After years of campaigning by environmental groups, health advocates, and people across Canada, the federal government is now one step closer to finally modernizing the Canadian Environmental Protection Act (CEPA).

CEPA is the law that is supposed to protect the public from toxic substances and dangerous chemicals. But it is woefully out of date and is no longer able to keep communities safe from modern environmental harms.

Since CEPA was first introduced, the number of chemicals that people in Canada are exposed to in their daily lives has grown exponentially – there has been a 50-fold increase in the production of chemicals since 1950 and this is expected to triple again by 2050. Without modernized legislation, people in Canada will continue to be exposed to a plethora of unregulated and dangerous substances.

The road to CEPA reform

After several false dawns and a lot of campaigning from Ecojustice and our supporters, Bill S-5 which aims to reform CEPA for the first time in over two decades, has been passed by the Senate and will head to the House of Commons this fall for passage into law.

CEPA reform has been on the parliamentary agenda for a number of years. In 2017, the House of Commons Standing Committee on Environment and Sustainable Development published a report recommending significant improvements to Canada’s outdated laws regulating pollution and toxics.

Following the 2019 election, the federal government committed to modernizing CEPA and in April 2021 legislation was tabled before the House of Commons to finally reform this law.

However, this proposed bill died on the order paper when a federal election was called in September 2021.

Following sustained pressure from Ecojustice, allied organizations, and our supporters, the federal government tabled Bill S-5 before the Senate in early 2022.

CEPA in the Senate

The Senate made several strengthening amendments to Bill S-5 including finally updating Canada’s framework for assessing and managing toxic substances. This framework requires the government to consider the cumulative impacts of toxics on vulnerable populations and the environment and recognizes the human right to a healthy environment for the first time in federal law.

However, Ecojustice and our allies had our work cut out to make sure these important amendments were upheld.

Some of Canada’s biggest polluting industries attempted to block progressive amendments to Bill S-5 that would offer greater protection to people across the country. These groups wrote to the Senate Speaker to “urge the full Senate to reverse the amendments introduced by the Committee and pass Bill S-5 as it was originally introduced.” Despite the best efforts of industry, an amended Bill S-5 will now proceed to the House of Commons when it returns from its summer recess.

But we will need the help of Ecojustice supporters to make sure that M.P.s do not reverse any of the progressive amendments made to Bill S-5 and help ensure that additional updates to the legislation are passed in the House of Commons.

Right to a healthy environment

The passage of Bill S-5 from the Senate to the House of Commons marks an important milestone in the fight to secure the right to a healthy environment for everyone in Canada.

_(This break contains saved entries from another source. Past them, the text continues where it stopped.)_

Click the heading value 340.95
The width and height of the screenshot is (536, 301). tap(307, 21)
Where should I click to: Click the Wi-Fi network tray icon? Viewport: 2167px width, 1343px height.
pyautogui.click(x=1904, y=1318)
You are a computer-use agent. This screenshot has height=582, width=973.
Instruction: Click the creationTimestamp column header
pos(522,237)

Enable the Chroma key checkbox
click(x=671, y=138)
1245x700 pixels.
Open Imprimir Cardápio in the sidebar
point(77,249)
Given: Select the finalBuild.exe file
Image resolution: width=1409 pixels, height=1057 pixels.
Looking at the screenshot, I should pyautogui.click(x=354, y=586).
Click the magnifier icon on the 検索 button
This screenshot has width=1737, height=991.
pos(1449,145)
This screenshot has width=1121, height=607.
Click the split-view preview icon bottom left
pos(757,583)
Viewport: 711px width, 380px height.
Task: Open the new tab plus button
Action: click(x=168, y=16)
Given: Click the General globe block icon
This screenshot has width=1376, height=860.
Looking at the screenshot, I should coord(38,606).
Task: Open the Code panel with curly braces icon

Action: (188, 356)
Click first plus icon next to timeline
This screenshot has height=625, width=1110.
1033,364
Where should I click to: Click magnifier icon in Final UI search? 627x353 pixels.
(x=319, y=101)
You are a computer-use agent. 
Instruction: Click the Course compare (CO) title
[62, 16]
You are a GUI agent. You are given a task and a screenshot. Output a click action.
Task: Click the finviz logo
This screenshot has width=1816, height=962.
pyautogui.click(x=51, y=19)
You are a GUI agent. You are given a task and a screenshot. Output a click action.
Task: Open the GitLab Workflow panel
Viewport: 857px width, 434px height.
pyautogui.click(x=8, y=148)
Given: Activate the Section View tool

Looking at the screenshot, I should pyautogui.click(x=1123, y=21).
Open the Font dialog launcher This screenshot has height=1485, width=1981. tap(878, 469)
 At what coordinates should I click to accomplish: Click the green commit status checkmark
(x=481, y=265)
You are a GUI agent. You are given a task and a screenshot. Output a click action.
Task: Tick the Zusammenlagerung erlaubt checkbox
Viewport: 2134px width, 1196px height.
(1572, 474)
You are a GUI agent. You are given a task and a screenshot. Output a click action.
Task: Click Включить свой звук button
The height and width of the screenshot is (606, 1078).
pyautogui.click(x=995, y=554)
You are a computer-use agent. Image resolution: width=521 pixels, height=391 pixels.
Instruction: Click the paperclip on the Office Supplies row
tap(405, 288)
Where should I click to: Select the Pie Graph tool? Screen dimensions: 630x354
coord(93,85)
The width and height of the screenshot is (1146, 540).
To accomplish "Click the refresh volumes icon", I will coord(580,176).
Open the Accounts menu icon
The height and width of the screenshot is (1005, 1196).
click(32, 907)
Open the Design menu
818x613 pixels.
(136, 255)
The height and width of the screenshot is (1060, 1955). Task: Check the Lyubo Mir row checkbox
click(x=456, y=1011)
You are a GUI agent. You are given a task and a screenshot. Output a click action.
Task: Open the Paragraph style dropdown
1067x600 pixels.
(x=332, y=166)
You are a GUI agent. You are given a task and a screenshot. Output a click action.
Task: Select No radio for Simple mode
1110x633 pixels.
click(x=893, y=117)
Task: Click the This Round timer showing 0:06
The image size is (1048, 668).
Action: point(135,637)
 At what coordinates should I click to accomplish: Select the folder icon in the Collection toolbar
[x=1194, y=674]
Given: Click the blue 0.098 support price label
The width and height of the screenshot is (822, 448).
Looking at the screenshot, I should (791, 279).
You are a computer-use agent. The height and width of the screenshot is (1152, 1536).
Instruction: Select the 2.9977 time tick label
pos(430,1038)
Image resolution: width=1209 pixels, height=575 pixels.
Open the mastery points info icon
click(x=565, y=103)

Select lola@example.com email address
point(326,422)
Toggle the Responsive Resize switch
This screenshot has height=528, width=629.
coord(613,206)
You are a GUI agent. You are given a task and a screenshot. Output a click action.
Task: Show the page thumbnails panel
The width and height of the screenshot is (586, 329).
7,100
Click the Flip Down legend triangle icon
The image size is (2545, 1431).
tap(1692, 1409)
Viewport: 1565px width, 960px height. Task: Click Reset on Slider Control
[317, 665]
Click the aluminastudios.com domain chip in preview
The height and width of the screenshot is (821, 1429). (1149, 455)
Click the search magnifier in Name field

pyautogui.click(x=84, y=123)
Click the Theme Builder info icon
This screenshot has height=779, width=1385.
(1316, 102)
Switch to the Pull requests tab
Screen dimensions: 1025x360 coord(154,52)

For many years, Ecojustice has pressured and lobbied the federal government to guarantee this right for people across Canada.

156 countries around the world have legal obligations to respect, protect, and fulfil their citizens’ right to a healthy environment. Canada does not have this right enshrined in law.

In Canada, Black folks, Indigenous people and people of colour are disproportionately impacted by toxic pollution and environmental harms.

Communities know this firsthand. The ancestral lands of Aamjiwanaang First Nation, near Sarnia, Ont., have been invaded by petrochemical facilities that spew toxic pollution and poison into the air. Garbage dumps are disproportionately situated near Black communities in Nova Scotia while the expansion of the Alberta tar sands has coincided with an acceleration of cancer rates in the Indigenous communities of Fort Chipewyan.

A reformed CEPA that includes the legal right to a healthy environment would mean that governments must take stronger action under CEPA to reduce pollution and the use of toxic chemicals to protect the right.

A modern CEPA would require Canada to recognize that everyone has a right to a healthy environment and work towards ensuring that all people in Canada have access to a clean, safe, and healthy environment. The government would be required to take steps to avoid breaching that right when they make decisions under CEPA and use their powers to prevent third parties from violating that right through their actions.

What’s next for Bill S-5

After the summer recess, all federal parties must make strengthening and passing Bill S-5 a political priority. Canadians cannot afford to wait another two decades for a modern environmental law.

There are further improvements needed to ensure that Bill S-5 provides robust protection to everyone in Canada, including mandating greater transparency about government decisions on dangerous substances, mandatory labelling of toxic ingredients on consumer products, and more stringent timeline requirements to ensure chemicals are quickly banned or restricted once they are deemed toxic.

Ecojustice is urging all M.P.s to work together to move this legislation to the House Standing Committee on the Environment and Sustainable Development for further review and important amendments.

We will need your help to make sure that we get a strong CEPA capable of protecting people across Canada from dangerous chemicals and toxic substances.